Dapat dibilang pernikahan yang dilakukan hanya untuk menutupi aib keluarga, terlebih lagi warga desa Blitar yang masih memegang teguh moral dan adat setempat. Rasa egoisme yang masih menggebu-gebudari pasangan yang dapat dibilang belum siap alias kaget, menghadapi kenyataan membuat salah satu dari kedua belah pihak memilih jalan untuk lebih memilih jalan hidup masing-masing.
Kasus ini menjadikan Pemerintah harus bertindak secara persuasif mengingat semakin meningkatnya angka perceraian di Blitar. Pemerintah sepatutnya tidak tinggal diam terkait menanggapi kasus ini. Sebenarnya pihak pengadilan agama telah melakukan penyuluhan hukum tentang perceraian kepada masyarakat Blitar. Tidak hanya sekali namun banyak kegiatan yang secara tidak langsung membangun keharmonisan keluarga. Kasus perceraian bukan kesalahan dari Pemerintah atau beberpa pihak yang mungkin terkait.
Harusnya masalah ini dikembalikan lagi kepada masyarakat yang mengalaminya. Ketika terjadi masalah dalam rumah tangga, diharapkan masyarakat bisa menyelesaikannya secara kekeluargaan terlebih dulu. Karena masalah yang biasanya bermula dari kerabat dekat terutama keluarga seperti kasus perceraian yang marak terjadi harusnya dapat diakhiri oleh keluarga yang bersangkutan. Pasalnya keluargalah yang lebih tau bagaimana sifat dari masing-masing anggota keluarga. Karena dari keluarga keharmonisan keluarga dapat terjaga. Peran agama dan implentasinya nampaknya semakin memudar karena perceraian merupkan tindakan yang sangat dibenci oleh Alloh swt meskipun diperbolehkan.

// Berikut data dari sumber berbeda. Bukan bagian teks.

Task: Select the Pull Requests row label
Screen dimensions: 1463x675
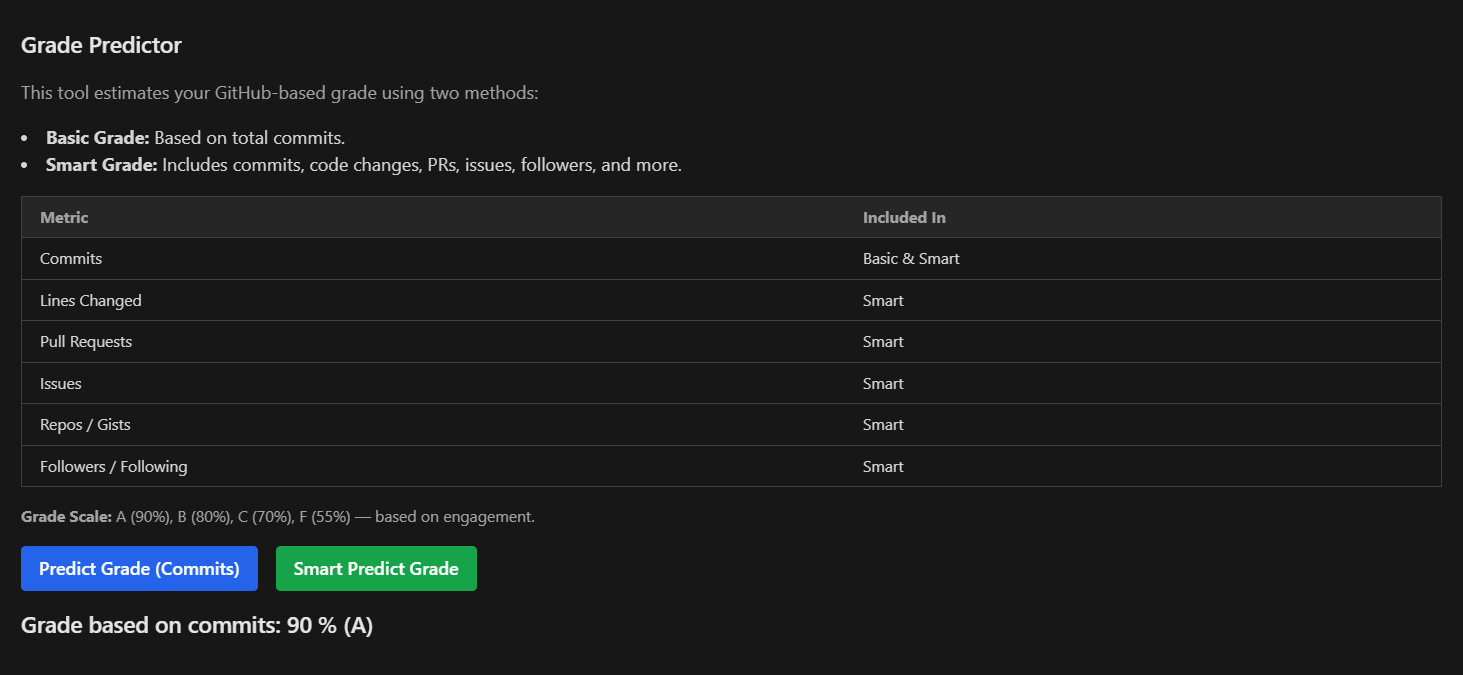Action: tap(86, 342)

Kasus mikro di Blitar menjadi pelajaran yang berharga untuk level Nasional. Peran lembaga pernikahan sangat krusial, masalah ekonomi dan modernisasi serta peran agama hrs tetap dikedepankan. Pernikahan harus siap secara psikis,fisik, ekonomi dan agamis untuk menuju perkawinan yang lestari.